Streaming services were popular platforms often visited by internet users. However, the abundance of content can be confusing for its users, prompting them to look for a recommendation from other people. Some of the users looked for content to enjoy with the help of Twitter. However, there were irrelevant tweets shown in the results, showing sentences not related at all to the content in the streaming services platform.

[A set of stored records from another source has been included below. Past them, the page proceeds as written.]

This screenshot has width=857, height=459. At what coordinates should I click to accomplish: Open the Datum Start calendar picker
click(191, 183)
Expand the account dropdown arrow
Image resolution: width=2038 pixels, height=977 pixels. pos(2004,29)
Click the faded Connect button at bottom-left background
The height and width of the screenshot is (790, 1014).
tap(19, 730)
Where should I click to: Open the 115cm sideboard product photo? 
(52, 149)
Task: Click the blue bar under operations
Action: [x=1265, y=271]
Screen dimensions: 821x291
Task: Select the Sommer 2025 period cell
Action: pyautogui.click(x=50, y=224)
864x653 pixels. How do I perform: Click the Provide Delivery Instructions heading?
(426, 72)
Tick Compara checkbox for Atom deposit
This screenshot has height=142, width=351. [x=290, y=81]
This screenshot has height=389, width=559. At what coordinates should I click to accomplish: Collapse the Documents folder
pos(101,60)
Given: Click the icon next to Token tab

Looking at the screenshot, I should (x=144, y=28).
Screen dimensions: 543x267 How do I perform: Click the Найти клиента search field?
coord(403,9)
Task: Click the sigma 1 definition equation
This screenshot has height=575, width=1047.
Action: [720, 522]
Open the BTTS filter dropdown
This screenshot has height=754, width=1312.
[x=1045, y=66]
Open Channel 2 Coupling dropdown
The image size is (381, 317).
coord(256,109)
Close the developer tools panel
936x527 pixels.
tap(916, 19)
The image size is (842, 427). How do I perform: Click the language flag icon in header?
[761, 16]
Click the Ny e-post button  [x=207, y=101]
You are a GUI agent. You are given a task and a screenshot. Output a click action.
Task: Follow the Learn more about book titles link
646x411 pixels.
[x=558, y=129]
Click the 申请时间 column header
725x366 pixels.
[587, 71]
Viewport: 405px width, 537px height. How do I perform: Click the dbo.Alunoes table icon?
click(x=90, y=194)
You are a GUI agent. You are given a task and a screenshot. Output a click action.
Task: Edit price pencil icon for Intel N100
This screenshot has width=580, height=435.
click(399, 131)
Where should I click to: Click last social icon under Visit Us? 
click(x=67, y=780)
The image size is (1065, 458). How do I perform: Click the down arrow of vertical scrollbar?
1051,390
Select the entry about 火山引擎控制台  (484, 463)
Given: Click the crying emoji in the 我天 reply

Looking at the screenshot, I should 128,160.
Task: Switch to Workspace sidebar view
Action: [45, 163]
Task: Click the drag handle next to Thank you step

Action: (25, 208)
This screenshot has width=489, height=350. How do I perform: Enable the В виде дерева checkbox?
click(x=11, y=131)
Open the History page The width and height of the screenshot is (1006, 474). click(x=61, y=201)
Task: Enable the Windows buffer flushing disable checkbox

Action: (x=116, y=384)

This study addressed the classification of relevant and irrelevant tweets for streaming services’ content recommendation using random forests and the Convolutional Neural Network (CNN). The result showed that the CNN performed better in the test set with higher accuracy of 94% but slower in running time compared to the random forest. There were indeed distinctive characteristics between the two categories of the tweets. Finally, based on the resulting classification, users could identify the right words to use and avoid while searching on Twitter.Keywords: text mining, streaming services, classification, random forest, CNN
面向视频流媒体服务内容推荐的推文分类
流媒体服务是互联网用户经常访问的热门平台。然而,丰富的内容可能会让用户感到困惑,促使他们寻找其他人的推荐。一些用户在Twitter的帮助下寻找可以享受的内容。然而,结果中显示了不相关的推文,显示了与流媒体服务平台上的内容完全不相关的句子。本研究利用随机森林和卷积神经网络(CNN)解决了流媒体服务内容推荐中相关和不相关推文的分类问题。结果表明,与随机森林相比,CNN在测试集中表现更好,准确率高达94%,但运行时间较慢。这两类推文之间确实存在明显的特征。最后,基于分类结果,用户可以在Twitter上搜索时识别出正确的使用和避免使用的单词。关键词:文本挖掘,流媒体服务,分类,随机森林,CNN
本文章由计算机程序翻译,如有差异,请以英文原文为准。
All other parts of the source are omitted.